══ Data shown ══

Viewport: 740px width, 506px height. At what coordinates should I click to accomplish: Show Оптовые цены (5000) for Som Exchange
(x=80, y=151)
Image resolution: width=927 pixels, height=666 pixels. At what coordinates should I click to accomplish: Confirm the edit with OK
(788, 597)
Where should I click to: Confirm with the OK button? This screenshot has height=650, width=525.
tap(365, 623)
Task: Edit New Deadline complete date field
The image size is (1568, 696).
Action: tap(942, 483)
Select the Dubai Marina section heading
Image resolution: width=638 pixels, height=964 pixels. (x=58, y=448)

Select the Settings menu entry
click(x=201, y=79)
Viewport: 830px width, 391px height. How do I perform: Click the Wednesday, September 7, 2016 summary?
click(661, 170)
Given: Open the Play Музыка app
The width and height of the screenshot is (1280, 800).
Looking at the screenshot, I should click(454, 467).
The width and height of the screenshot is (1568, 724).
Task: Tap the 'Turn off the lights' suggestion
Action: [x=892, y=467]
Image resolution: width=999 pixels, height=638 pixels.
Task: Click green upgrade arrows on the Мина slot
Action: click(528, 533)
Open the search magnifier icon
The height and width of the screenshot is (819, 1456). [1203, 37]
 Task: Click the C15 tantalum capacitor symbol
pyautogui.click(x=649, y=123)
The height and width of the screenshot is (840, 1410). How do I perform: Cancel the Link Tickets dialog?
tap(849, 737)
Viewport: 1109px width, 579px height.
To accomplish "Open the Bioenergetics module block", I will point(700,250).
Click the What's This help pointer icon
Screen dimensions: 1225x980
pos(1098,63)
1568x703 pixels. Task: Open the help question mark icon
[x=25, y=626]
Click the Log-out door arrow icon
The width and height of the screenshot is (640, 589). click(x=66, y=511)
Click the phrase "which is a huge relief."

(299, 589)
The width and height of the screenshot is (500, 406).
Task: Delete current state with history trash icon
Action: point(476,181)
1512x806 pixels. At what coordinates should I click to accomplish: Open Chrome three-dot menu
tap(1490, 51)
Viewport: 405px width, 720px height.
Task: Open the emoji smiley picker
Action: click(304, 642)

═══

Go through the listing above and set down each line exactly as it stands.

- Answer section:
Viewport: 740px width, 506px height. At what coordinates should I click to accomplish: Show Оптовые цены (5000) for Som Exchange
(x=80, y=151)
Image resolution: width=927 pixels, height=666 pixels. At what coordinates should I click to accomplish: Confirm the edit with OK
(788, 597)
Where should I click to: Confirm with the OK button? This screenshot has height=650, width=525.
tap(365, 623)
Task: Edit New Deadline complete date field
The image size is (1568, 696).
Action: tap(942, 483)
Select the Dubai Marina section heading
Image resolution: width=638 pixels, height=964 pixels. (x=58, y=448)

Select the Settings menu entry
click(x=201, y=79)
Viewport: 830px width, 391px height. How do I perform: Click the Wednesday, September 7, 2016 summary?
click(661, 170)
Given: Open the Play Музыка app
The width and height of the screenshot is (1280, 800).
Looking at the screenshot, I should click(454, 467).
The width and height of the screenshot is (1568, 724).
Task: Tap the 'Turn off the lights' suggestion
Action: [x=892, y=467]
Image resolution: width=999 pixels, height=638 pixels.
Task: Click green upgrade arrows on the Мина slot
Action: click(528, 533)
Open the search magnifier icon
The height and width of the screenshot is (819, 1456). [1203, 37]
 Task: Click the C15 tantalum capacitor symbol
pyautogui.click(x=649, y=123)
The height and width of the screenshot is (840, 1410). How do I perform: Cancel the Link Tickets dialog?
tap(849, 737)
Viewport: 1109px width, 579px height.
To accomplish "Open the Bioenergetics module block", I will point(700,250).
Click the What's This help pointer icon
Screen dimensions: 1225x980
pos(1098,63)
1568x703 pixels. Task: Open the help question mark icon
[x=25, y=626]
Click the Log-out door arrow icon
The width and height of the screenshot is (640, 589). click(x=66, y=511)
Click the phrase "which is a huge relief."

(299, 589)
The width and height of the screenshot is (500, 406).
Task: Delete current state with history trash icon
Action: point(476,181)
1512x806 pixels. At what coordinates should I click to accomplish: Open Chrome three-dot menu
tap(1490, 51)
Viewport: 405px width, 720px height.
Task: Open the emoji smiley picker
Action: click(304, 642)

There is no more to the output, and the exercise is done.